## Data for this task
>>>
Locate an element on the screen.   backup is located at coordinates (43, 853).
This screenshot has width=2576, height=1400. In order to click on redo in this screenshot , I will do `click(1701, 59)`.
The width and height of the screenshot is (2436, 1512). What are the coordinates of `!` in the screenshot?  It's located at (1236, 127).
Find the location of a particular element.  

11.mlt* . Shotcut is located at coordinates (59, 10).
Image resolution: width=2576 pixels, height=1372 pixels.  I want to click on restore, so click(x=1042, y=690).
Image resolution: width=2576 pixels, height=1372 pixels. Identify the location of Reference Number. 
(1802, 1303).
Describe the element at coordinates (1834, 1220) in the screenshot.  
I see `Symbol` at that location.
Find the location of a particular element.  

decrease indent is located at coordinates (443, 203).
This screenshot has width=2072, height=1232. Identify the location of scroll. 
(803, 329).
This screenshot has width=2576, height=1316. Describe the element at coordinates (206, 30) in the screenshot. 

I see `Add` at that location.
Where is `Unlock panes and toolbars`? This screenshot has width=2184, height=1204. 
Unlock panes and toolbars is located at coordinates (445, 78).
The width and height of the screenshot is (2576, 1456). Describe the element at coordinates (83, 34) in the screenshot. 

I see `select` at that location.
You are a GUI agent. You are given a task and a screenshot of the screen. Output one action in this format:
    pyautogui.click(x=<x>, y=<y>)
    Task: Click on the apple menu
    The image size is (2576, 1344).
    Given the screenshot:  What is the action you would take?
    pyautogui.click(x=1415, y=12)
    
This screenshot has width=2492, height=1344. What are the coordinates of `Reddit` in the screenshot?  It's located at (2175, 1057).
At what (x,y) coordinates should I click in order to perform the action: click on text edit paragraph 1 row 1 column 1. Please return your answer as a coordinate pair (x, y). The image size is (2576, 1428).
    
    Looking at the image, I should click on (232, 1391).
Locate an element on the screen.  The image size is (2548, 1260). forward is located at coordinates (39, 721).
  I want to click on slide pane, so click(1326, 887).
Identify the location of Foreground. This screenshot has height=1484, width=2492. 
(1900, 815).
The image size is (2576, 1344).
<<<
## Task
How many lines of the material above contain the string "element"? Treat uppercase and lowercase as different, and reply with only the number.

## Solution to this problem
7